I decided it would need to be a consultancy doing custom research. I don't
really know how to make that happen and it seems like there may not be a
market for that. Or, if there is, it wasn't a market a homeless woman was
going to be able to sell to. No one was going to hire me to do that kind of
research so I could improve my income and get off the street.

I've seen people post questions to various forums, similar to this Ask HN but
more focused. And there's lots of free info on the internet already via sites
like City Data and Best Places.

But when I asked around about how people make such decisions, part of the
feedback I got was that deciding where to move was an alien concept. Only
super rich people think like that. Most people live where they were born or go
where the job takes them or similar. They don't pick some personal best place
for their personal best life.

I was homeless at the time and trying to decide where to move to try to get
back into housing. It never occurred to me that only very, very privileged
people ever wondered where they might prefer to live. I was dirt poor. I
didn't see myself as very, very privileged. But that's part of the feedback I
got.

Free or very cheap info on the topic is very popular. You see a lot of
articles with lists of "best cities to retire" or "best cities for young
families." But it's very generic, really, and I'm not aware of any pricier
custom solutions for the space.

I never figured out what the next steps might be. I asked a couple of people
from HN for feedback. One replied and the other never answered me. I don't
have experience doing something like that and I don't have good connections
and couldn't get enough feedback to figure out where to go next with the idea.
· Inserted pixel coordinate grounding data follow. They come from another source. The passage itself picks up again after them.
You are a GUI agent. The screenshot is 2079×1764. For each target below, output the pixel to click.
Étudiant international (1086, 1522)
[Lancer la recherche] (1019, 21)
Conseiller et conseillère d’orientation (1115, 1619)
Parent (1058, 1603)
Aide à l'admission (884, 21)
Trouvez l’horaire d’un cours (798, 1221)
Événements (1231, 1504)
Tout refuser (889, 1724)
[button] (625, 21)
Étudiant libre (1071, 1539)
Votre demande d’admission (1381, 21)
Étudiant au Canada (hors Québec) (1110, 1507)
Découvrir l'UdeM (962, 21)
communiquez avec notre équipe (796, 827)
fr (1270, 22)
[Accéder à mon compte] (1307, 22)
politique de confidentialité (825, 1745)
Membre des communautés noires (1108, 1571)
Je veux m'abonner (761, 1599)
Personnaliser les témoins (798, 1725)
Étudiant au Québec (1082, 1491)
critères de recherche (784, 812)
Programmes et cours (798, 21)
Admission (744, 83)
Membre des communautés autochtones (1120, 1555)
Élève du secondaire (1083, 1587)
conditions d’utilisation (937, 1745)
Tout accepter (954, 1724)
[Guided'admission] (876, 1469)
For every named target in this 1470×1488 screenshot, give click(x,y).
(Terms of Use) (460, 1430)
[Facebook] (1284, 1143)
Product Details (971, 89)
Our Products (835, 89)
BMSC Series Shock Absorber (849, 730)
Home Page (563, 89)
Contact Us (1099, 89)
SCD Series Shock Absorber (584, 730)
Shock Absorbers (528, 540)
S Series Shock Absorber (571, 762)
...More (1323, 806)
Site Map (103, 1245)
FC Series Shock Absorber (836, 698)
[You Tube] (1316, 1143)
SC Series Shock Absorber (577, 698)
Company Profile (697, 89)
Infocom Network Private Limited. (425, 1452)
I think I eventually took the website off the internet and stopped bothering.

It's potentially something someone else could maybe tweak and run with,
someone who knows how to set up a consultalncy or has the right connections
where they could get good feedback. That doesn't happen to be me.

Oh, also, if you google terms like "personal relocation," you mostly get
moving companies, not services helping you decide where to move. The
assumption is you already know where you are going and you need help making it
happen. The idea that you would pick a dream location seems to not really
exist, in spite of the popularity of questions like this one in forums and
"best places" type books and articles.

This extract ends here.